> **Goals**:
[a] Return the stretch of the account of cosmology research from "The last part" through "of things also.".
[b] Name every data set and every software code mentioned in the account of cosmology research.
[c] Continue the account of cosmology research from its final sentence onward.

> **Extract**:
▽

Two of the projects that I worked on CMB in IUCAA are interesting to mention. As it was known at that time MCMC sampling in the Bayesian analysis was not only very expensive in terms of computing power, it was very user-unfriendly also ! For example the commonly available code (Cosmomc) needed a covariance matrix in advance before trying a new model. WMAP & Planck data set came with covariance matrices for around 100 theoretical models which people could try and had very poor provision for any new models. As one can see that there is no point in re-running the job for a model which has already been tried out. So I will say all those 100 covariances matrices were pretty useless. Although I found a way to cheat and create fake covariances matrices and improve them iteratively but I was seriously looking for some other way which was quick and robust and gave results as good as MCMC. My supervisor suggested me to try Particle Swarm Optimization. For almost one year I worked on this scheme and came up with an alternative solution for cosmological parameter estimation based on Particle Swarm Optimization. Our scheme was not only less computation hungry, it was robust and accurate also. Our work was accepted for publication in Physical Review D that was very encouraging. I still see many other group are getting inspiration from our work and implemented PSO for other problems also. Just to mention that our work is still well received outside India which is clear from the citations the paper gets.
When I was working on the problems of cosmological parameters I was seriously bothered with the approach which some authors were taking by adding extra parameters to lower the chi-square. In one of our works we argued that one should not look only at the chi-square when comparing the goodness of a fit. We proposed using Akaike Information Criteria (AKI) and Bayesian Information Criteria (BCI) together with chi-square. With one of my colleagues who was working on his Ph.D I worked on a regularization scheme to address the issue of over-fitting in one reconstructing or inverse problem. We ended up with a very good scheme based on Maximum Entropy regularization and our work was well received and published in Physical Review D. The work has high visibility and is still cited by important research groups in the field.
The last part of my data story is quite interesting in terms of the exposure and experience I had. This part is longer mainly due to the reason that a lot of what I did during this period was different than plain simple research. It involved many different technologies which were unique to the projects I worked on. Since it is very unlikely that I will use most of these in future therefore I am writing here detail which can help me to track of things also.

△

> **Supplied entries**:
▽

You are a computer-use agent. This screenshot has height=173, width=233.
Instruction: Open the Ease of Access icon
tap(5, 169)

△
▽

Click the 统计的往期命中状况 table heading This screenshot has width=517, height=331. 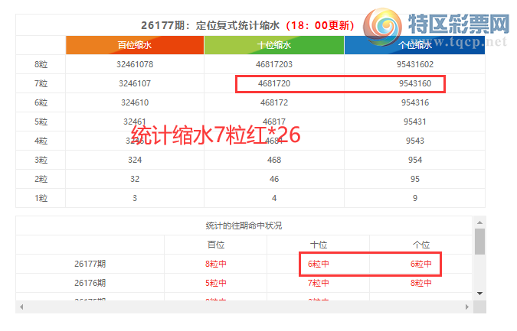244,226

△

> **Responses in order**:
[a]
The last part of my data story is quite interesting in terms of the exposure and experience I had. This part is longer mainly due to the reason that a lot of what I did during this period was different than plain simple research. It involved many different technologies which were unique to the projects I worked on. Since it is very unlikely that I will use most of these in future therefore I am writing here detail which can help me to track of things also.

[b]
Cosmomc (code)
WMAP (data set)
Planck (data set)

[c]
I was doing quite interesting stuff in CMBR back in 2012 and was approached by my mentors to accept a new responsibility. That was in helping to set up a new data center for the LIGO Scientific Collaboration (LSC) at IUCAA. The LSC was a group of around one thousand scientists spread over the entire globe with a single mission - to detect gravitational waves from binary objects (black holes and neutron stars). This involved to build, maintain and use a set of enormous size (4 km X 4km ) detectors at two locations in US - Hanford in Washington State and Livingston in Louisiana State.
LIGO already had far bigger data centers in many places - the biggest ones were in Germany, Caltech and at the University of Wisconsin in Milwaukee then what we were planning. It was made clear to me that there are no financial resources and I will need to support myself from some other means. I was promised to be provided every possible help in that matter. I sent a research proposal to the Department of Science & Technology of the Government of India and my proposal was granted around 2,500,000 INR to support myself for three years. This amount included to buy a very high end server with a GPU (Nvidia Tesla k40) and costing 500,000 INR.
Being a member of the LIGO Scientific Collaboration was quite exciting mainly because this was one of the most ambitious scientific projects ever been conceived. LIGO detector had the aim of pushing the sensitivity of the instrument to the limit of one in 10 to power 22 parts ! My first assignment was a field tour of the LIGO observatory at Hanford and computing infrastructure in many different locations in the USA - such as Caltech, Hanford and Milwaukee. The scale of computing infrastructure I saw in Caltech was overwhelming - there were storage facilities in the form of enclosures having racks full of taps with read/write managed with robotic arm.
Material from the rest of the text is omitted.